— Start Text to read —
- Region: Timergara Tehsil, Rabat UC of Balambat Tehsil and Khadagzai of Lower Dir District

Current constituency
- Party: Pakistan Tehreek-e-Insaf
- Member: Shafi Ullah
- Created from: PK-94 Lower Dir-I (2002–2018) PK-15 Lower Dir-III (2018–2023)

= PK-16 Lower Dir-III =

Pakistani electoral district

PK-16 Lower Dir-III is a constituency for the Khyber Pakhtunkhwa Assembly of the Khyber Pakhtunkhwa province of Pakistan.

==Elections 2013==
The following table shows the names of candidates, their parties and the votes they secured in the general elections held on May 11, 2013.
— End Text to read —
— Start Supplied information —
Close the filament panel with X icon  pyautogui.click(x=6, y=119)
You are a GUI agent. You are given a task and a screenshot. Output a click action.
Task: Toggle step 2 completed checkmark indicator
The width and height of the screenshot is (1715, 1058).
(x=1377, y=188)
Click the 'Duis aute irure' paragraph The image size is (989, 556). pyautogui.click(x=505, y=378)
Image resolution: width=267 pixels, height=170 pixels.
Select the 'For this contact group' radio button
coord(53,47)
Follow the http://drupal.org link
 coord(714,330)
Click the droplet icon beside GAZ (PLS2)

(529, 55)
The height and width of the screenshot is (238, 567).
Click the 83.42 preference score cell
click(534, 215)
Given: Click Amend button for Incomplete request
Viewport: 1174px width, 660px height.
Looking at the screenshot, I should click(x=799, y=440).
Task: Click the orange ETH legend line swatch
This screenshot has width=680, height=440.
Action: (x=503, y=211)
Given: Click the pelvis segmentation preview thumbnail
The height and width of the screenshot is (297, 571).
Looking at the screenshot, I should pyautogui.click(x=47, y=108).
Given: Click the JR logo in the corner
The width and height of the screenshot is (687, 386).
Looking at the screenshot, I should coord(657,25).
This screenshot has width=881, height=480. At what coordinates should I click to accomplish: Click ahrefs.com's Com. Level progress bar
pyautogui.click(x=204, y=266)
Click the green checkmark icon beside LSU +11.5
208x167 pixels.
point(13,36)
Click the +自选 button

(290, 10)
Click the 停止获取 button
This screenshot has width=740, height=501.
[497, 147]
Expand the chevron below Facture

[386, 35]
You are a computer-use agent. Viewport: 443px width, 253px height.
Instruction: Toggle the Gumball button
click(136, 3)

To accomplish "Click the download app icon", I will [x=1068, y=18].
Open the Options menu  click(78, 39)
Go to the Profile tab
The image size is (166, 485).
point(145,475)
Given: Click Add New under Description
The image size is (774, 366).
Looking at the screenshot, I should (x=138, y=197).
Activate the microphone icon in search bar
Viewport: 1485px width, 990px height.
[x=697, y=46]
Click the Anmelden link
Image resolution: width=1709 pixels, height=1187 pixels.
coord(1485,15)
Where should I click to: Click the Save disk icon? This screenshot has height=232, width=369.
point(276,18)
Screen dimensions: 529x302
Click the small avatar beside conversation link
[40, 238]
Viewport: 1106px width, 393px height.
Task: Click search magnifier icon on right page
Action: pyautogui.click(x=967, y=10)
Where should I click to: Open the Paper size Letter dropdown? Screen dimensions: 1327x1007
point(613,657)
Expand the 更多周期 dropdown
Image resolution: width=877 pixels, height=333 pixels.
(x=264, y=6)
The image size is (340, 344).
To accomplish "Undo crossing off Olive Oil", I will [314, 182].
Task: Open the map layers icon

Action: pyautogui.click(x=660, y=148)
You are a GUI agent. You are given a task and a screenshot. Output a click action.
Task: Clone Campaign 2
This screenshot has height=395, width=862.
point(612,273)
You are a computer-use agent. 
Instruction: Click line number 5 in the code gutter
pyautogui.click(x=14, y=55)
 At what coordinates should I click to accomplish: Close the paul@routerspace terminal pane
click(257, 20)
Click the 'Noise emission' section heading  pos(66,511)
— End Supplied information —
_Goal of the exercise_.
Return the passage of the PK-16 Lower Dir-III text from "- Region: Timergara" to "Lower Dir-III (2018–2023)", copied word for word.

_Solution_.
- Region: Timergara Tehsil, Rabat UC of Balambat Tehsil and Khadagzai of Lower Dir District

Current constituency
- Party: Pakistan Tehreek-e-Insaf
- Member: Shafi Ullah
- Created from: PK-94 Lower Dir-I (2002–2018) PK-15 Lower Dir-III (2018–2023)